# Using Fabric Glue For Hem Tags?



## AngrySpade (Feb 7, 2010)

I'm thinking about ordering some labels to use as hem tags, and I can't find someone to sew them on for a good price that I can afford. My alternate idea is to use a fabric glue that's washable and dries clear and flexible. I found some here ( Amazon.com: Beacon Fabri-Tac Permanent Adhesive, 4-Ounce: Arts, Crafts & Sewing )

Could I get some feedback on this idea? Has anyone ever tried it? I know the glue can sometimes dry a little stiff but these won't be used on the inside of the shirt where it would touch the skin, just on the bottom hem of the shirt.

Any advice would be awesome! Thanks everyone =)


----------



## FatKat Printz (Dec 26, 2008)

a customer of mine put an ad on craigslist, went to Jo-Ann's sewing center-sales reps aren't Jo-Ann employee's at least around here and asked around for someone that can sew. 

Eventually, he found a neighbor who happened to sew and made a deal with her. For some reason or another
someone knows how to sew and you just don't know it yet.


----------



## AngrySpade (Feb 7, 2010)

Thanks for the suggestion, but I do know a few people who sew, they just don't want to take the job. They say its too time consuming. I even offered up a free shirt and $30.

My screen printer charges 0.70 per tag(for 100 shirts) and an extra $70 seems like way too much.

@shirtsari - Sorry, I'm located in Pittsburgh, PA it would cost too much to ship the shirts back and forth =\


----------



## shirtsari (Mar 15, 2011)

If the fabric glue does not work you can try Heat and Bond. (It may be actually called Heat n' Bond or something like that.)


----------



## AngrySpade (Feb 7, 2010)

shirtsari said:


> If the fabric glue does not work you can try Heat and Bond. (It may be actually called Heat n' Bond or something like that.)
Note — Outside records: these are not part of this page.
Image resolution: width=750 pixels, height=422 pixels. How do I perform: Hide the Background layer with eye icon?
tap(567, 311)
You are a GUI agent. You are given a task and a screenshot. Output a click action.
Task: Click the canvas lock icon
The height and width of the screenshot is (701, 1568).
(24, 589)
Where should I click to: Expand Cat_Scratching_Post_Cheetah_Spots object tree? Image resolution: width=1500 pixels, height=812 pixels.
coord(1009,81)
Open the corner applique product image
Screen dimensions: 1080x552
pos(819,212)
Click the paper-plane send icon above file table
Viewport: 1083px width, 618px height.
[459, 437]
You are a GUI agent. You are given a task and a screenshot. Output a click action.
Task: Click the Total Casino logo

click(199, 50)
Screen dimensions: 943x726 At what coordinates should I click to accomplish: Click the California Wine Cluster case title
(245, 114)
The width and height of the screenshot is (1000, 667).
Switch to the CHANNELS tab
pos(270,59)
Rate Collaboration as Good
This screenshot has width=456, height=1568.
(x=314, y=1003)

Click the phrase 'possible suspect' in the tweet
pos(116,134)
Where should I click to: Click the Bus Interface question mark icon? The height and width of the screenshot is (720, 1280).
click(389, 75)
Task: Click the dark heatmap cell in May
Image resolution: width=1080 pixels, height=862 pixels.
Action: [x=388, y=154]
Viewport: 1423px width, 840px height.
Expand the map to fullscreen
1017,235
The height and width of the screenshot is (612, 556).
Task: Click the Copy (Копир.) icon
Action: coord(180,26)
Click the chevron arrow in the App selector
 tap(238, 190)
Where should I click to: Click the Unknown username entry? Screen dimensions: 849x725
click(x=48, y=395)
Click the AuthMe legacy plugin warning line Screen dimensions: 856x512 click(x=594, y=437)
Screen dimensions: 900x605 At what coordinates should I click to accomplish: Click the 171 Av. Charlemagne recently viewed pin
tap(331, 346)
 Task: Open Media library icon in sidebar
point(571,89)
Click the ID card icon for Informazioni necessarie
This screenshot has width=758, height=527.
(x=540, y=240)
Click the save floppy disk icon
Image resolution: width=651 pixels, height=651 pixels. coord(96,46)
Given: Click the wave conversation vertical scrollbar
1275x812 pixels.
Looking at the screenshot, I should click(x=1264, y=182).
I did look into that as well but it seemed like it would be kind of tedious, wouldn't I have to cut it to the size of each tag?


----------



## shirtsari (Mar 15, 2011)

Using Heat n' bond is like everything else. It may be a pain to set it up in the beginning but once you get it going you would find it to be efficient. I suggested it because I have been using fabric glue and it does not seem to be the best option. I used the Beacon 3-in-1 Advance Craft Glue to attach a patch to a cotton bag I use every day and the patch is coming off in some places. (Glue labels make the glue SEEM to be the magic bullet for every situation but you have to test, test, test. I paid $6 for a bottle of craft glue and got it home and realized I paid 6 times as much as I should have for a bottle of nicely packaged plain white glue that I could have bought at the dollar store and have gotten a much larger bottle.) The bag is rather stiff and that may be the reason the patch didn't hold really well. The fabric glue may work better on another fabric combination.
I have the Heat n' Bond but I have not had time to test it. Let us know how your fabric glue works.
You can also try hot melt glue that uses a tipped gun to heat it.


----------



## k m toydarian (Dec 24, 2008)

Heat and bond is a really good product. Be aware there is Heat n Bond lite and Heat n Bond ultra. The lite is made so it can attach with heat, but be sewn through for permanence. The ultra works by itself.
It is basically the same thing you would find on a ready made iron-on patch. A thin, clear plasticy film. You layout your tags face down on the heat press, cover with heat n bond, press for 2 seconds. Just enough to secure the adhesive to the patch. trimming the excess is pretty easy. Then the tag attaches like an iron on patch. It is a hotmelt adhesive sheet so it liquifies, glues the fabrics, and go back to a solid.
It is much easier than dealing with any glue, and will be a uniform, thin adhesive.


----------



## AngrySpade (Feb 7, 2010)

k m toydarian said:


> Heat and bond is a really good product. Be aware there is Heat n Bond lite and Heat n Bond ultra. The lite is made so it can attach with heat, but be sewn through for permanence. The ultra works by itself.
> It is basically the same thing you would find on a ready made iron-on patch. A thin, clear plasticy film. You layout your tags face down on the heat press, cover with heat n bond, press for 2 seconds. Just enough to secure the adhesive to the patch. trimming the excess is pretty easy. Then the tag attaches like an iron on patch. It is a hotmelt adhesive sheet so it liquifies, glues the fabrics, and go back to a solid.
> It is much easier than dealing with any glue, and will be a uniform, thin adhesive.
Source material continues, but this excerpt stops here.